Spatial autocorrelation (global and local) methods were used to detect infected and non-infected animal clusters. The global clustering analysis of the A. daskalovi was evaluated by Moran’s I, and a value was calculated by using 999 permutations. In this case, the null hypothesis (H0) stated that the infection was randomly distributed. For Moran’s I determination, we used the 1.18 version of GeoDA software (https://geodacenter.github.io, accessed on 9 March 2021).

To assess the local spatial autocorrelation, we recorded the coordinates where the animals were found dead or shot. Local spatial clustering (LSC) of positive and negative animals was then tested by SaTScan software (version 9.6.1, www.satscan.orgvers accessed on 9 March 2021). We inserted all locations into the 2.5 × 2.5 km Universal Transverse Mercator (UTM) system [44,45]. The presence of the A. daskalovi in a host meant a ‘case’, while the non-infected animals formed the ‘control’ group. The analysis also included the centre coordinate of the concerned UTM grids (Table S2). For identifying the significant spatial clusters, we used the Bernoulli Model (purely spatial). The test of significance of the identified clusters is based on a likelihood ratio test and calculated for 999 Monte Carlo simulations with the maximum cluster size of 50% of the total population for parasites [46].

5.4. Statistical Analysis

A binary logistic regression analysis was conducted with backward stepwise selection to determine the relation between selected biotic and abiotic variables and the prevalence of the A. daskalovi infection. We drew buffer zones around the sampling points of the infected animals (N = 36) with a 1.1 km radius [47,48,49,50]. The landcover types within the buffer zones were classified by the CORINE2018 database.

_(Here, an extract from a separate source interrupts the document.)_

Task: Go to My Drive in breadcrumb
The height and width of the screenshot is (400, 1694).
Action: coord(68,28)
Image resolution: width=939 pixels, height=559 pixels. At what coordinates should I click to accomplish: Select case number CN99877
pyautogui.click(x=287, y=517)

We formed seven main habitat types such as urban area (URB, CLC:112), arable land (ARA, CLC: 211), grassland (GRA, CLC: 231), mixed area with similar proportion of agricultural and forest covering (MIX, CLC: 242 and 243), broad-leaved forest (BLF, CLC: 311), mixed forest (MLF, CLC: 313), shrubland (TRF, CLC: 324), and wetlands (WET, CLC: 411 and 512), and determined their proportions in each buffer zone. Climate data, namely relative humidity at 2 m in % (RH2M), precipitation in mm/day (PREC) and temperature at 2 m in °C (T2M), were collected using the sampling coordinates. For the GIS analyses, we used QGIS software [51], while the climatic data were downloaded from the POWER website (https://power.larc.nasa.gov/data-access-viewer/, accessed on 8 March 2021).

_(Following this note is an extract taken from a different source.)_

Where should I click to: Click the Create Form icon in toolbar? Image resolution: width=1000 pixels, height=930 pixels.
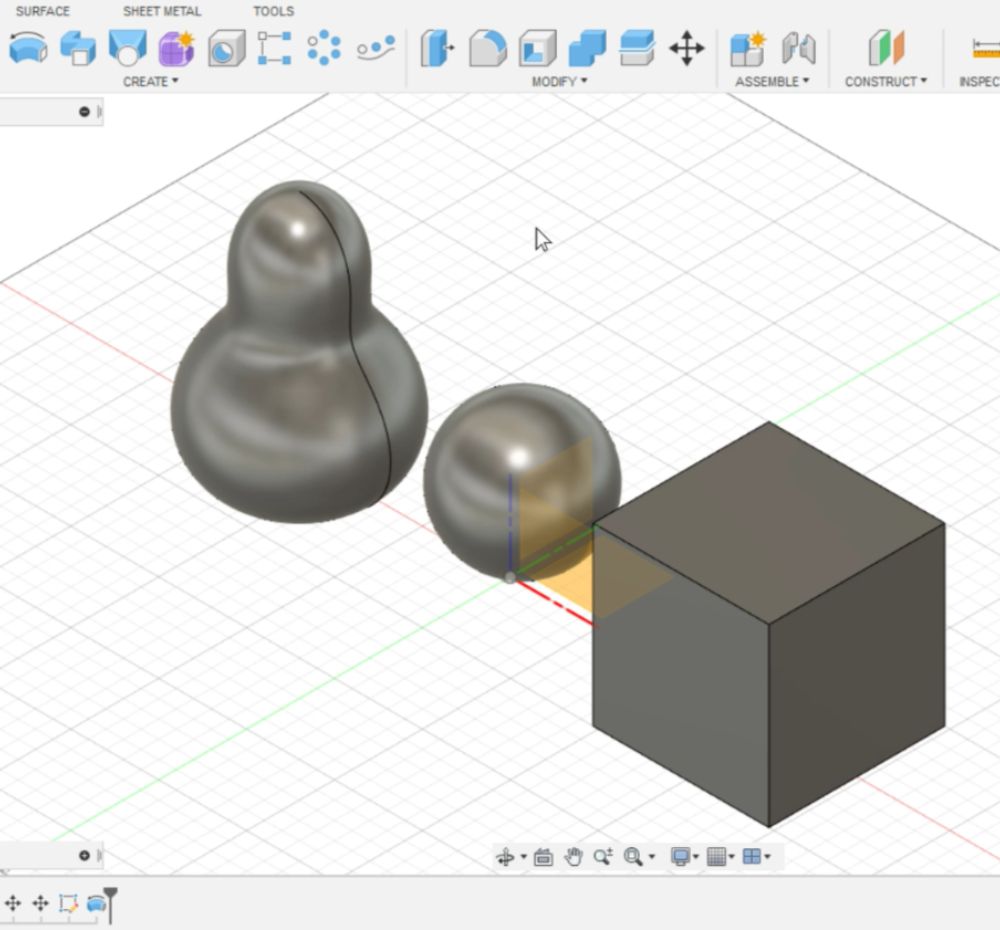176,48
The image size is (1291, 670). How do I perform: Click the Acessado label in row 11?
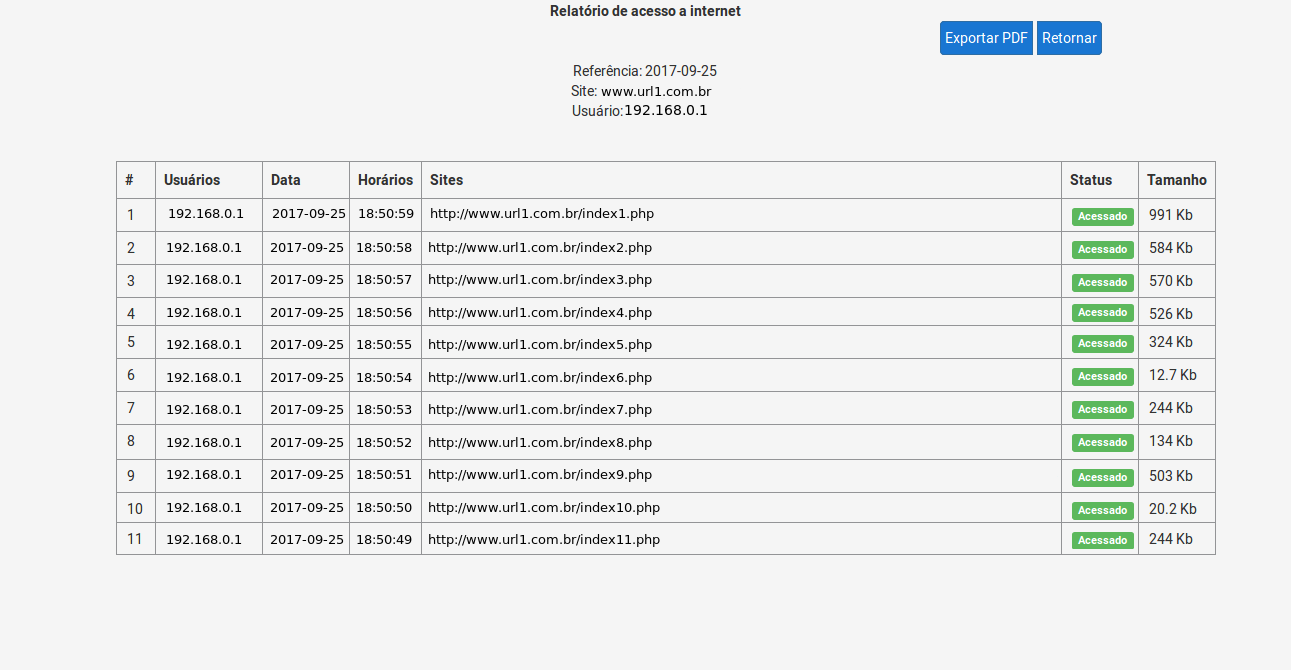tap(1102, 540)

The explanatory variables were chosen by using the likelihood ratio test. Before the analysis, we checked the multicollinearity of the variables to eliminate highly correlated explanatory variables. We rejected the variables with the highest variance inflation factor (VIF), if the value exceeded ten [52]. Odds ratios (ORs) and their CI 95% were used to assess the presence and strength of correspondence between the dependent and independent variables. Akaike’s Information Criterion (AIC) was used for assessing different models; lower values indicated a better fitness for the data. The best model performance was assessed by using the area under the curve (AUC). We took the AUC score as a fair one if it was above 0.7. A value above 0.9 indicated that model performance is excellent [53]. The statistical analysis was conducted by SPSS version 22 [54].

During the analysis of the connection between habitat structure and mean intensity, we used the hierarchical agglomerative clustering (HAC) approach to classify all the buffer zones by their characteristics [55]. The categorisation was performed according to the Bray–Curtis dissimilarity index in the PAST3 program [56,57]. The mean intensity of the groups separated by the habitat type was compared by the Kruskal–Wallis test, and differences between groups were analysed using the Mann–Whitney pairwise method. Statistical analyses were performed using the PAST3 program [57].